La Ley fue promulgada por el Congreso, con insistencia, el 15 de junio del 2018, el Presidente Vizcarra no quiso promulgarla; el  21 de junio el ministro de Justicia, Salvador Heresi presentó ante el Tribunal Constitucional la demanda de inconstitucionalidad en cual señala que la ley contraviene la “Constitución Política del Perú de 1993 y la Convención Americana sobre Derechos Humanos”; también la bancada de Peruanos Por el Kambio presentó el 20 de junio una demanda en oposición suscrita por 33 congresistas integrantes de la bancada de Acción Popular, Frente Amplio, Alianza para el Progreso y no agrupados, la demanda fue admitida por el Tribunal Constitucional; el día 11 de octubre dicho Tribunal declaró la inconstitucional de la ley.
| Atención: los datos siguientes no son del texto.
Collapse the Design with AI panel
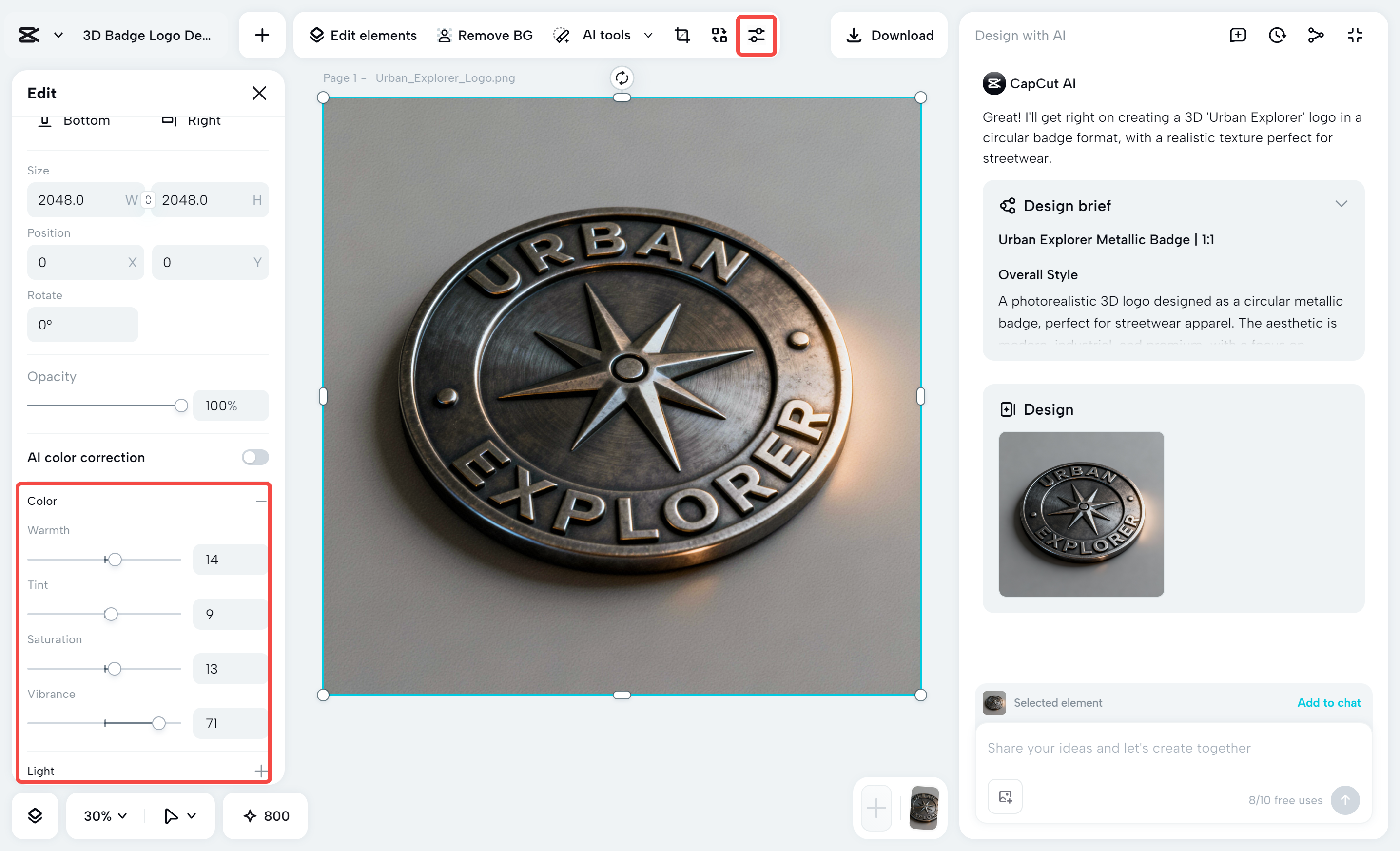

Si hacemos algo de memoria, siendo Presidente del Congreso, Luis Galarreta, algún periodista le hizo preguntas difíciles acerca de los gastos desmesurados en que incurría el Congreso, el referido Congresista se encolerizó de inmediato y amenazó acabar con la prensa mermelera aprobando la ley que unos días antes había presentado Mulder, y en efecto puso todo su empeño en dicho cometido hasta lograr su propósito nacido del hígado tanto de Mulder como de Galarreta, las razones fueron del todo forzadas, y más que nada obedecía a una represalia porque la prensa en general se mostraba crítica frente al Congreso, ni siquiera 4 meses se mantuvo vigente.

La prensa en general y los foros académicos denunciaron que se infringía la Constitución Peruana al vulnerar los derechos de la libertad de información y contratar con fines lícitos, además de diversas regulaciones estatales, una ley que nos colocaba entre los países no democráticos, afectaba a la ciudadanía, al estado y a las empresas periodísticas, especialmente las pequeñas de provincias y muy especialmente a las que no practicamos el chantaje como forma de existencia.
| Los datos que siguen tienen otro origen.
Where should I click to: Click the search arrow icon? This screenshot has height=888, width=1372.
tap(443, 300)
El Presidente del Tribunal Constitucional, Ernesto Blume, manifestó que el pueblo tiene derecho a informarse a través de todos los medios, por ser un derecho fundamental para el funcionamiento de la democracia y el Estado constitucional, así concluyó la bravata congresal iniciada por Mauricio Mulder y secundada por la bancada fujimorista; no era más que un vulgar chantaje a los medios periodísticos que se mostraron críticos y fiscalizadores, no sabemos de qué manera quienes propiciaron, crearon, sustentaron y aprobaron esta Ley de nivel de mamarracho serán sancionados, y no es la única; a pocas horas de esta ejemplar sentencia del TC se aprobó otra ley con caracteres similares.